O Globo
Permitam ao cronista que não gosta muito
deste “vale de lágrimas” que escreva sobre o lugar onde entramos sem saber ou
ser chamados, fugindo dos fatos alarmantes que nos levam ao pior e à dor.
Exceto o prazer físico, conjugado e afim ao
“vale de lágrimas”, nem sempre existe o gozo corporal com um difícil
“bem-querer”, que pode ser o amor mutuamente inevitável e certamente ambíguo,
conforme cantam poetas, subfilósofos e malandros sedutores em todos os tempos.
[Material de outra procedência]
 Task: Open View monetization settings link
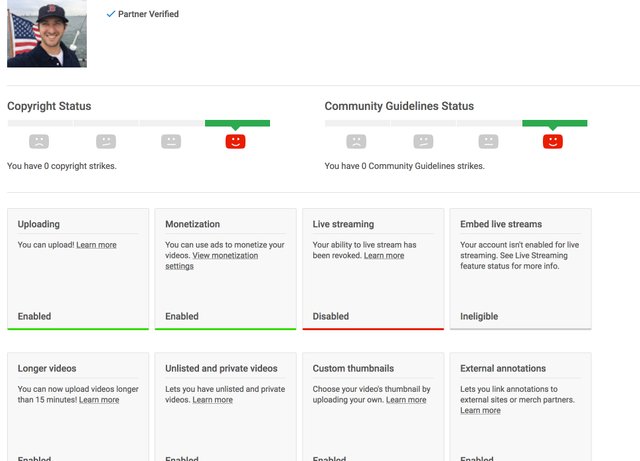(211, 261)
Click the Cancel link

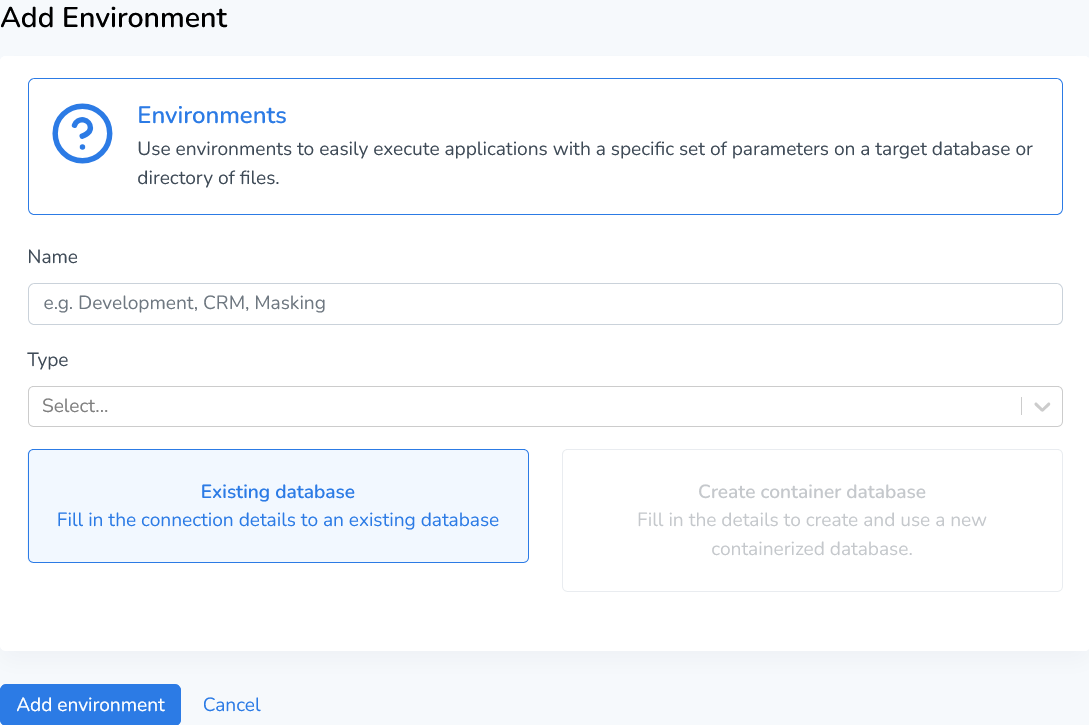[x=231, y=704]
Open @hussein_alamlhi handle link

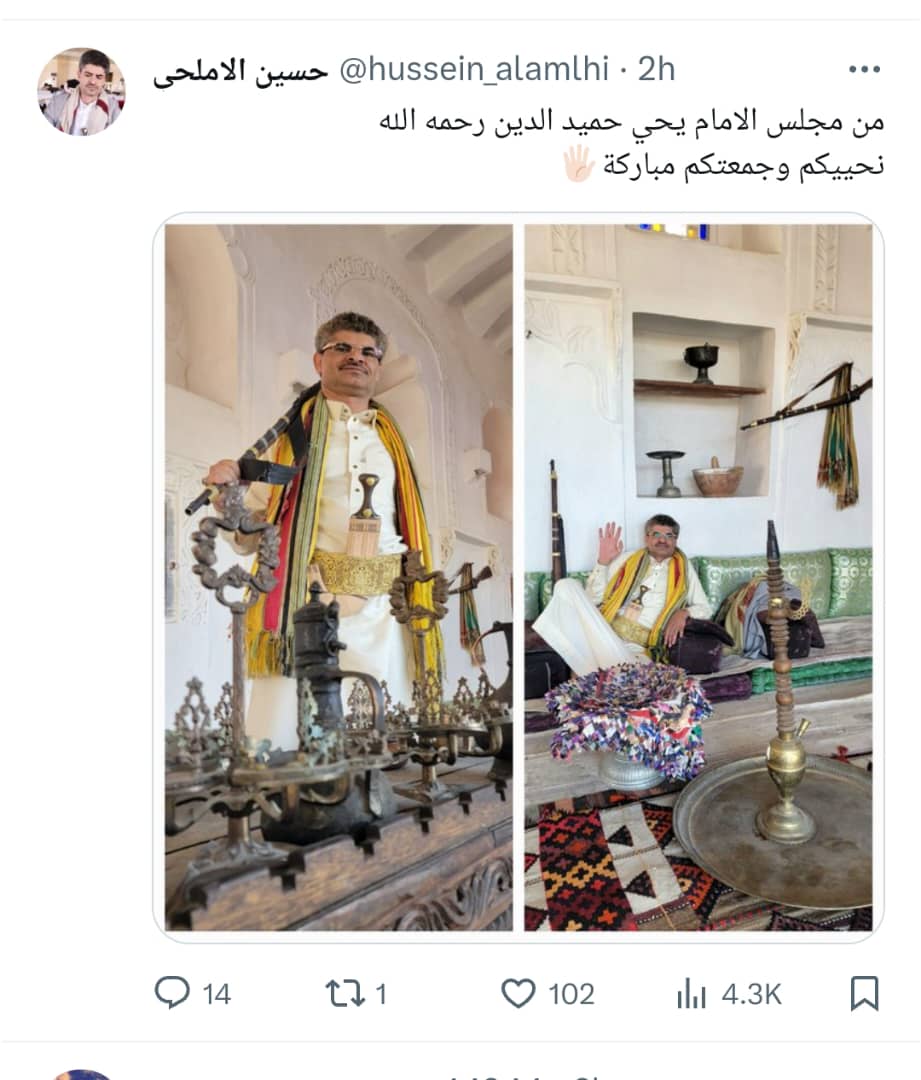pos(475,70)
Meu favorito é o velho Luís de Camões,
caolho na visão, mas aberto no coração: Amor é
fogo que arde sem se ver/É ferida que dói, e não se sente/É um contentamento
descontente/É dor que desatina sem doer.
Relembro aqui sua abertura e seu final:
Mas como causar pode seu favor/Nos corações
humanos amizade/Se tão contrário a si é o mesmo amor?
No final, brotam o humano — a ironia do “entretanto” e do “porém” — e as dívidas inerentes à liberdade que, como o amor, são fáceis de teorizar e tão difíceis de guiar a nossa insaciável índole humana, marcada justamente por projetos, desejos, escolhas e dúvidas. Aquilo que quase sempre é tão contrário a si mesmo, como torna claro a versão camoniana do amor...
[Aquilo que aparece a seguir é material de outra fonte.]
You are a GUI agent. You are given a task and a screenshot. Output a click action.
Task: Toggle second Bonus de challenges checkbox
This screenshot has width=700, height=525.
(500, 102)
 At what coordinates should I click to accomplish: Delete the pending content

Os mamíferos têm escolhas. Mas lembrem-se
de que um elefante não come carne, e um leão devora um búfalo cru! Nós,
entretanto, comemos cozido, e existem tantas formas de preparar uma carne
quanto os canais de TV que assinamos.
Somos criaturas do “entretanto”, do “porém”
e do “todavia”. Se sobreviver é básico, ele é sempre qualificado por alguma
forma de dúvida — essa dimensão indispensável ao arbítrio. Essa areia de que
somos feitos justamente porque, em todos os níveis, existem os intrometidos
“entretantos”, ponderados “poréns” e oscilantes “entrementes” inerentes ao ato
de escolher.
Em movediços tempos pré-eleitorais, quando
podem “cair” os que estão em cima e —no entanto — “subir” os que estão em
baixo, haja dúvida e perplexidade nesta sociedade que ainda não se quer
aristocrática. Nada, porém, como o voto “livre” para, entrementes, descobrir
nossos desencontros das alquimias entre Geraldos e Luizes Inácios. Uns
absolutamente burocráticos como o chuchu; outros pensando que ainda são capazes
de apimentar algum prato com a sagrada fórmula do “pão para os pobres”. Essa
palavra de ordem do cinismo nacional. Pão para os pobres, rei e caviar para
todos nós que podemos ofertar cristãmente esse sagrado pão.
Tenho visto muitas discussões durante minha
longa vida. Na fila de minha quarta dose de vacina contra a Covid-19, vi dois
velhinhos quase saírem no braço por um Lula visto por um como corrupto e visto
por um outro para quem o Lancelot era o Capitão.
A escolha eleitoral, como as amorosas, abre
os corações e tira a máscara “educada” do fingimento. Afinal, como dizia minha
mamãe, “toda franqueza é rude”, como todo populismo, de que sentimos saudade, é
como as promessas, esperançoso.
Sejam quais forem as opiniões dos
especialistas, e olha que eles são multidão no Brasil, os tempos pré-eleitorais
são de dúvidas e dos cálculos dos todavias, dos entretantos, do porém e daquilo
que talvez mais chame minha atenção como um modesto observador da nossa
sociedade, o dizer “sim” como “não” e vice-versa.
Mas o limite, a que finalmente chegamos, vem na forma de um elemento inusitado: a repetição que, como água benta, exorciza a dúvida como uma garantia de que seremos sempre o que gostamos de ser: os mesmos.